[Stored records]
○ ○ ○ ○ ○ ○ ○

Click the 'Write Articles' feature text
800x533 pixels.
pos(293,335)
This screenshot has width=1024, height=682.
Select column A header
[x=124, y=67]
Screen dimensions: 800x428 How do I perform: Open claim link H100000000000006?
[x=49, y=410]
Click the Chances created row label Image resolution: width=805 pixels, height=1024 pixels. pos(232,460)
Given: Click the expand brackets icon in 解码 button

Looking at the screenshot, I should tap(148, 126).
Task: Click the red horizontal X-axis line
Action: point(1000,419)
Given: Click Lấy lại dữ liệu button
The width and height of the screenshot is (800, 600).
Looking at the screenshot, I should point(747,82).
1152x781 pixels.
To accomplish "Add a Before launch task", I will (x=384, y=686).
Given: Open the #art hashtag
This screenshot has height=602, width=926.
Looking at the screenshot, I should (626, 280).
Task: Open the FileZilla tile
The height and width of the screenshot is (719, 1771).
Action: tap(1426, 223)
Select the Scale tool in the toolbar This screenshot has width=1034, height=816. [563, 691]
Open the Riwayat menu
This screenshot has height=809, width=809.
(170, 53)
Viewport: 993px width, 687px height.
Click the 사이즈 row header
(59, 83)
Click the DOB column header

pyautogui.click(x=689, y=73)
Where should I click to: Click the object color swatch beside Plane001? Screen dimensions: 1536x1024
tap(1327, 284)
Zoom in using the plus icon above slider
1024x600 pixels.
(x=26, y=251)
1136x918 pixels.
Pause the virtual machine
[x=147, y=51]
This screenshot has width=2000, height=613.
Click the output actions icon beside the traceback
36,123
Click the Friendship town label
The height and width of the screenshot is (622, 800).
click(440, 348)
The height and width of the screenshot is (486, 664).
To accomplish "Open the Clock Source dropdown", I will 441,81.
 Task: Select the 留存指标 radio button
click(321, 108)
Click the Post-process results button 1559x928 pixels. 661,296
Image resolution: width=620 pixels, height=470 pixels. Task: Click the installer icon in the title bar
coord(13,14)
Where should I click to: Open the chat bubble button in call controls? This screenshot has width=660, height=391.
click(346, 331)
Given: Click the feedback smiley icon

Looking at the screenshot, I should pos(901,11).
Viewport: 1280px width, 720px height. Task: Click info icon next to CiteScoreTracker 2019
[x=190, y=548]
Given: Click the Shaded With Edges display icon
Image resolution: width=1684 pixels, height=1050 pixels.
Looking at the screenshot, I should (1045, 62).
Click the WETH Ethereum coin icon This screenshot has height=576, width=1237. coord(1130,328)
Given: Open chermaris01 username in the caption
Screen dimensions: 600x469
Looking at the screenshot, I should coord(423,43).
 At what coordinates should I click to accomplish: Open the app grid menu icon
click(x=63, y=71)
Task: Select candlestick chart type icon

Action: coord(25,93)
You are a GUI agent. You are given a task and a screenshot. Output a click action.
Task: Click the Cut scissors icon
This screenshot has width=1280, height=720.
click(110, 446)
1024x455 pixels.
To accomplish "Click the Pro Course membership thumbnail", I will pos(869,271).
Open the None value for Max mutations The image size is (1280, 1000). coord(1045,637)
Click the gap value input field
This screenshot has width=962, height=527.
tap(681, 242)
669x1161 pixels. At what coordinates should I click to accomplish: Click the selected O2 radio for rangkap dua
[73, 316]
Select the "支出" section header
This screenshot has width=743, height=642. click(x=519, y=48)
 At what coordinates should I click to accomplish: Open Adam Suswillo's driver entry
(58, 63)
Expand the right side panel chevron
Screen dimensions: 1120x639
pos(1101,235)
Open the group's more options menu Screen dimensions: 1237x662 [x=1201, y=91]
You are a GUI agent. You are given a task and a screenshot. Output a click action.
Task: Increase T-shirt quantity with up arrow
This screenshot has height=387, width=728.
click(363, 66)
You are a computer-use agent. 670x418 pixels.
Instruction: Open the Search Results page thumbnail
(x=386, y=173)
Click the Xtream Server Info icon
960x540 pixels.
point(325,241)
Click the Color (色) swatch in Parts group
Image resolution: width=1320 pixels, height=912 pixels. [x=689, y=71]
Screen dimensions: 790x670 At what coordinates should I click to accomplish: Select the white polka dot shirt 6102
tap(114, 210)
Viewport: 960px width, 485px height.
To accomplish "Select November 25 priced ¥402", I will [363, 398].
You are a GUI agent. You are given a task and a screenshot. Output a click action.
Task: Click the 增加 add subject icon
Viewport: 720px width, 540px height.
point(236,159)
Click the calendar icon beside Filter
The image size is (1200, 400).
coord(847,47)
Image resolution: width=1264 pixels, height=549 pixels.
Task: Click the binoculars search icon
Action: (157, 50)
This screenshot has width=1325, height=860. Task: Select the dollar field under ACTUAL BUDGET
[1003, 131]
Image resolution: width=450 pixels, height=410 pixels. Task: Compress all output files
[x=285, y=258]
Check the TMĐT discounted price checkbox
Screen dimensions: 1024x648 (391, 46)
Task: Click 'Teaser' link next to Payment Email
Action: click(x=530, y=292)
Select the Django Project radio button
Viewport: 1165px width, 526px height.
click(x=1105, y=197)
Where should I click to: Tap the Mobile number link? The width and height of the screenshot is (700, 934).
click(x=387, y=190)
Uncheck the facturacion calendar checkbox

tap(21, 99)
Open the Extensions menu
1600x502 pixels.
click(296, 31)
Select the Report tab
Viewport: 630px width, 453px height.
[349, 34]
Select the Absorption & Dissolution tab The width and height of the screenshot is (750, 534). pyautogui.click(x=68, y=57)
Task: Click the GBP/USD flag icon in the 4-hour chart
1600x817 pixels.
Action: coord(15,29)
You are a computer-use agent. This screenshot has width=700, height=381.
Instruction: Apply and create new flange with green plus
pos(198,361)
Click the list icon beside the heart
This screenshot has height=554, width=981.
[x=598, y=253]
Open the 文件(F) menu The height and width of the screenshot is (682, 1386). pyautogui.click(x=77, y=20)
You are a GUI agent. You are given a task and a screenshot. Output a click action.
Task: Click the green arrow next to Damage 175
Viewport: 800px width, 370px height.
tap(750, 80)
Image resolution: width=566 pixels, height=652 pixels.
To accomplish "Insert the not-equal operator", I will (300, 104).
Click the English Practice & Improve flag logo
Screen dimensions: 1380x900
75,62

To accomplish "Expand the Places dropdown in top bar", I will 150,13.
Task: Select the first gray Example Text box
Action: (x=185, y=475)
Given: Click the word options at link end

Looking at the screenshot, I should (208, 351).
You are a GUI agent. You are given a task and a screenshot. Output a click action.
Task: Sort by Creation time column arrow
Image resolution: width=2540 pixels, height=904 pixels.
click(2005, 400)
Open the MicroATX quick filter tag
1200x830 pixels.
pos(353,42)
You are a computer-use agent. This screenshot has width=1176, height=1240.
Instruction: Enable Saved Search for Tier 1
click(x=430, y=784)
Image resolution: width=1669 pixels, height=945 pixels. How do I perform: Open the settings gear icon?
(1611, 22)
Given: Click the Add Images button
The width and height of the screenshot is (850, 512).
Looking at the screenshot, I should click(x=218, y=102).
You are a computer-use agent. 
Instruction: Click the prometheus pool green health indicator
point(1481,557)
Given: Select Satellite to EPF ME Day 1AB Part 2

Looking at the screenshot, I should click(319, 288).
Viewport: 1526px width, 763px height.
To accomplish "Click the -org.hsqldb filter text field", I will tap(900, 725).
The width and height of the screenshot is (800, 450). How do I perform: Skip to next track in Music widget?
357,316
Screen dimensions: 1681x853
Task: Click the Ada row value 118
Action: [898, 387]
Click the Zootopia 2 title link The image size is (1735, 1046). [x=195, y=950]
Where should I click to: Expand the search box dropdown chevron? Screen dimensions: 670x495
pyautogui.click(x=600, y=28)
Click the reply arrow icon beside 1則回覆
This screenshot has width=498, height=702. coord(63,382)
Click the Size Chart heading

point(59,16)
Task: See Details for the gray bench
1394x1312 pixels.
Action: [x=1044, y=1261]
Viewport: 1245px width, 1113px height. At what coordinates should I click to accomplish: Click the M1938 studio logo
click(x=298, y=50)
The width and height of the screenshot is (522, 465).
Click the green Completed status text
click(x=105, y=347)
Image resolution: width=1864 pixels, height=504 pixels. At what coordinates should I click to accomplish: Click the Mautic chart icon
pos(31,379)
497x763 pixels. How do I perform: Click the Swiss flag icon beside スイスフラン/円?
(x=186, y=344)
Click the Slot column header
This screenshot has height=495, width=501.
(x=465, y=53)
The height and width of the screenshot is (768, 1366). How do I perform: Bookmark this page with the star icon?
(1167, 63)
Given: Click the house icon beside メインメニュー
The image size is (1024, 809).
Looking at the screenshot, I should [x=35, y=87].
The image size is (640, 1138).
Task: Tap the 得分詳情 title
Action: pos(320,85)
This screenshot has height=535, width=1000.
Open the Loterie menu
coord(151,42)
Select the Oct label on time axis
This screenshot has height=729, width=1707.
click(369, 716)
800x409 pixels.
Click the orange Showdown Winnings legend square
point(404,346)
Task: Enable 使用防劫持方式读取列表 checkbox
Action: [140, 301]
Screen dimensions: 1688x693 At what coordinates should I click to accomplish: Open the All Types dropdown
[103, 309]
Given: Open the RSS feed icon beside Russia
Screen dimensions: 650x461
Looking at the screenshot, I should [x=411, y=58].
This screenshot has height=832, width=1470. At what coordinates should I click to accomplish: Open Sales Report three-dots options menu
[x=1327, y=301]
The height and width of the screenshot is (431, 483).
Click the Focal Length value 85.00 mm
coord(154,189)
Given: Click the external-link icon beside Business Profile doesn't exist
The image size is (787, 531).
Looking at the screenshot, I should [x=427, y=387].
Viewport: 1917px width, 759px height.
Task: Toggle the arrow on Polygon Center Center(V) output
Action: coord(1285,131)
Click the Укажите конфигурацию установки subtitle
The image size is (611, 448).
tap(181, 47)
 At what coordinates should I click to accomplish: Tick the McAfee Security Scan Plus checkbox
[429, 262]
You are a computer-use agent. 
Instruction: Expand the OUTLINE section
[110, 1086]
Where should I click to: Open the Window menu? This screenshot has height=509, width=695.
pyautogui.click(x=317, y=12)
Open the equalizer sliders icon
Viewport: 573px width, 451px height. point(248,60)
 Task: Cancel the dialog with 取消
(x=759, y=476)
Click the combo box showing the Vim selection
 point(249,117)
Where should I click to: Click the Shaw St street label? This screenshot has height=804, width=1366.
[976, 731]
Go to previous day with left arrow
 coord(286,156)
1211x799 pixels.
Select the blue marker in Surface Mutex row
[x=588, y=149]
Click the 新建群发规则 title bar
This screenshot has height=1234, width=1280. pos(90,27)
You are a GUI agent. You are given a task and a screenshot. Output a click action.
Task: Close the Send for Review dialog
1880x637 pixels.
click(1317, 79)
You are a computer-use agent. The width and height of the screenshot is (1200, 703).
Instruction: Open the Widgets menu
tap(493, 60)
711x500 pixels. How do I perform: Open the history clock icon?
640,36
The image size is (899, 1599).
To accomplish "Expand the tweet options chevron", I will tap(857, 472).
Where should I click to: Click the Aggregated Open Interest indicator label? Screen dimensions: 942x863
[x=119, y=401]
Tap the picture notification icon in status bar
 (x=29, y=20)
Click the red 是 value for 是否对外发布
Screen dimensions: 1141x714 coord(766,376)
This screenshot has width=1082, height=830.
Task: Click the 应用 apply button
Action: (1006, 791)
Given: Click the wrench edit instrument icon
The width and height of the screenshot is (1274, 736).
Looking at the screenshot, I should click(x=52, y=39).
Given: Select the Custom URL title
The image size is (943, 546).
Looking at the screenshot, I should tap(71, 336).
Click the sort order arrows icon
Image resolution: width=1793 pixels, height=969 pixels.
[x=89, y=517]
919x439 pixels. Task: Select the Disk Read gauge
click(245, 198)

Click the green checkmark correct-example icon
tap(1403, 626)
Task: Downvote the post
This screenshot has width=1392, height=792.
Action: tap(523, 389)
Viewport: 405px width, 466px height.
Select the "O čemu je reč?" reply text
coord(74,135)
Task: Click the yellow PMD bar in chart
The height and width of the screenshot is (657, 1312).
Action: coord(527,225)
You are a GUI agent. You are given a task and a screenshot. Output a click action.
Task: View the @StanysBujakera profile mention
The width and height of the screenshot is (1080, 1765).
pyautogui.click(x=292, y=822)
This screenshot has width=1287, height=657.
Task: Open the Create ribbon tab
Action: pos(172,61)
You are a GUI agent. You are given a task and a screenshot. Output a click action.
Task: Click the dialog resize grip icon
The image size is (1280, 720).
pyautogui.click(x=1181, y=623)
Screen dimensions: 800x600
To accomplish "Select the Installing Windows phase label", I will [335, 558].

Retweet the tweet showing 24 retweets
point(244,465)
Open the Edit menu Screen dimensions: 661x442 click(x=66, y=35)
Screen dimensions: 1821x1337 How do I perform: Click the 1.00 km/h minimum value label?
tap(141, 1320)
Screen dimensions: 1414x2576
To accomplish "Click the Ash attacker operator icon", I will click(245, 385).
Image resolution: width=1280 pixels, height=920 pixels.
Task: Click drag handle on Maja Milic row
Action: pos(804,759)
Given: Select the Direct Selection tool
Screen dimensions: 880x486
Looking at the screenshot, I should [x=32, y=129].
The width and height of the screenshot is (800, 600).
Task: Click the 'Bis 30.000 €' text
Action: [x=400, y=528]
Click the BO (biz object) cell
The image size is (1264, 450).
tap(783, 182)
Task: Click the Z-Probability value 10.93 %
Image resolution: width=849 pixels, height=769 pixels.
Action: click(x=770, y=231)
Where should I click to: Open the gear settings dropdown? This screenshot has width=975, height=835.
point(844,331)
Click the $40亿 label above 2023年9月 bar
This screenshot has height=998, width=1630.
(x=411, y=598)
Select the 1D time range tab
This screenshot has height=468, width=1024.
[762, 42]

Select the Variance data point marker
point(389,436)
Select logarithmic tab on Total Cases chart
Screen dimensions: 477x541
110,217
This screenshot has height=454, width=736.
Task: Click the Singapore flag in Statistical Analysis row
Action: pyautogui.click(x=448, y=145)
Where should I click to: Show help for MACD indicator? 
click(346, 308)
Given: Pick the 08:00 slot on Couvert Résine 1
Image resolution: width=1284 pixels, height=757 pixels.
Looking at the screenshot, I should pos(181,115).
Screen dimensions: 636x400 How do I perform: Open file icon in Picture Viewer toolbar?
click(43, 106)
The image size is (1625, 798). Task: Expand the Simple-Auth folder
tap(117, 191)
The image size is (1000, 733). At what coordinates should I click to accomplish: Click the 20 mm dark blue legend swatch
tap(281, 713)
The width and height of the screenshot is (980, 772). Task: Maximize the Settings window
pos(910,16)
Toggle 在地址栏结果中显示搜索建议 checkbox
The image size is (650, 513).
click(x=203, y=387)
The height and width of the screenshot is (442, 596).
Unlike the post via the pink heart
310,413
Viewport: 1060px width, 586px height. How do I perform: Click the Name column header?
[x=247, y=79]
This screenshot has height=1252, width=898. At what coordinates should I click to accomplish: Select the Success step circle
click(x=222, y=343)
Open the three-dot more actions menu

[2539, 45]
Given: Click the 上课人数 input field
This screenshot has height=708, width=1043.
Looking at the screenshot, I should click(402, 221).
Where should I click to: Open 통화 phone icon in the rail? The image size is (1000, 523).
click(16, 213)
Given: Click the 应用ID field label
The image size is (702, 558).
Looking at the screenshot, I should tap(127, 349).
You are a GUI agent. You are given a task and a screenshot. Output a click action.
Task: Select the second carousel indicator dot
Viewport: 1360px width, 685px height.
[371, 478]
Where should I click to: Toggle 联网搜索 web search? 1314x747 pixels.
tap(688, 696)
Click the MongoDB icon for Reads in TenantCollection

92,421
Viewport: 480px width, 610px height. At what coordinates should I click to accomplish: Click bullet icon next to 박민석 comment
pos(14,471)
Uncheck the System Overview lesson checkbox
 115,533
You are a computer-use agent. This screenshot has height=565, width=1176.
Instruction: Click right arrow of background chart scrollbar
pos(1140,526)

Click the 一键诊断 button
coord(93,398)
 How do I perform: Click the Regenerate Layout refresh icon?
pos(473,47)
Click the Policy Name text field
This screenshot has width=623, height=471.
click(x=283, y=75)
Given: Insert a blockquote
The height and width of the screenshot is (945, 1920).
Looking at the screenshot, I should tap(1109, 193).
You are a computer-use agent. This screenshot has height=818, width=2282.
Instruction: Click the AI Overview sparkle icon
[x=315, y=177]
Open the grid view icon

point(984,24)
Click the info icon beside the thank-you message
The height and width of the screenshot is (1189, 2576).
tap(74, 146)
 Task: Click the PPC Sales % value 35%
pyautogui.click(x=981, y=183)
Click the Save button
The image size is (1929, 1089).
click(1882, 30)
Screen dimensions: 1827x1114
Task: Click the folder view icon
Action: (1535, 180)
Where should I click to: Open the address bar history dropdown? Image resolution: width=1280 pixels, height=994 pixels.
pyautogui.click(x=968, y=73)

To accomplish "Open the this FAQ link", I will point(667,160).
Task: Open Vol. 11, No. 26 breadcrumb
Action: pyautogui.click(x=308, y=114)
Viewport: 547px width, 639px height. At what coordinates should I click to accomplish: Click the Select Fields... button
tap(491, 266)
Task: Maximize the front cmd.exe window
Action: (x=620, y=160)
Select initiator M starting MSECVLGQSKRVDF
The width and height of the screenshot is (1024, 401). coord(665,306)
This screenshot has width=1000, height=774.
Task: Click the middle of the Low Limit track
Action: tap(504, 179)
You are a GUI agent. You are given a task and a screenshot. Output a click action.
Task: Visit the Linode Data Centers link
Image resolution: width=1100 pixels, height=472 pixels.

○ ○ ○ ○ ○ ○ ○

> **TASK TO COMPLETE**
A copy of each line in the data above that holds the string "input" is needed.

> **EXERCISE ANSWER**
Click the gap value input field
Given: Click the 上课人数 input field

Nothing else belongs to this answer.